Fukuoka Usually the shortest waits of the four major bureaus.

Bring everything on the first trip. A missing document means another visit, another wait, and another day off work. The extra 30 minutes spent double-checking your folder at home is worth it.

The Mistakes That Actually Cause Delays

Based on real applications and real rejections, here are the errors that actually derail people:

  1. Submitting untranslated documents. This is the number one cause of "additional documents required" notices. Every. Single. Non-Japanese. Document. Needs. A. Certified. Translation. No exceptions, no "but the officer can read English" arguments.

  2. Missing employment certificates. You claimed 7 years of experience but only provided certificates from your last two jobs. Immigration will count only the documented years.

  3. Points calculation math errors. You wrote 75 points on the sheet but the evidence only supports 68. Immigration recalculates everything independently. If your math doesn't match their math, your application goes into the "needs review" pile.

  4. Wrong application form. COE and Change of Status use different forms. Using the wrong one means starting from scratch.

  5. Expired photographs. Your photo must be from the last 3 months. That great headshot from last year? It doesn't count.

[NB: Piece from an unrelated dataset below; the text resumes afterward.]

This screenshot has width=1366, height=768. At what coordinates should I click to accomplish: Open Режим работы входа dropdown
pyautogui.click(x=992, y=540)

  6. No originals. Bringing only copies is a guaranteed rejection at the counter. Immigration needs to see original degree certificates, employment documents, and language test certificates. They'll return them — but they need to verify them in person.

  7. Unclear salary documentation. If your contract shows a range or is ambiguous about bonuses, immigration may not credit the full amount. Get a clear, specific employment contract or a supplementary letter from HR stating your exact annual compensation.

  8. Forgetting university ranking evidence. Many people don't realize their university qualifies for the ranking bonus. Check the ISA's designated list before assuming you don't get these points.

Ready to Start?

The document preparation is the most tedious part of the HSP process, but it's also the part that's entirely within your control. Unlike your points score, which depends on your background, the paperwork is just about being organized and thorough.

Here's the move: calculate your points first using our free evaluation tool. Once you know your score and which category you're applying under, come back to this checklist and start gathering documents for only the points you're actually claiming. No need to prepare evidence for categories that don't apply to you.

Start with the slow items — overseas employment certificates and apostilles — and work forward from there. Four weeks of preparation saves months of back-and-forth with immigration.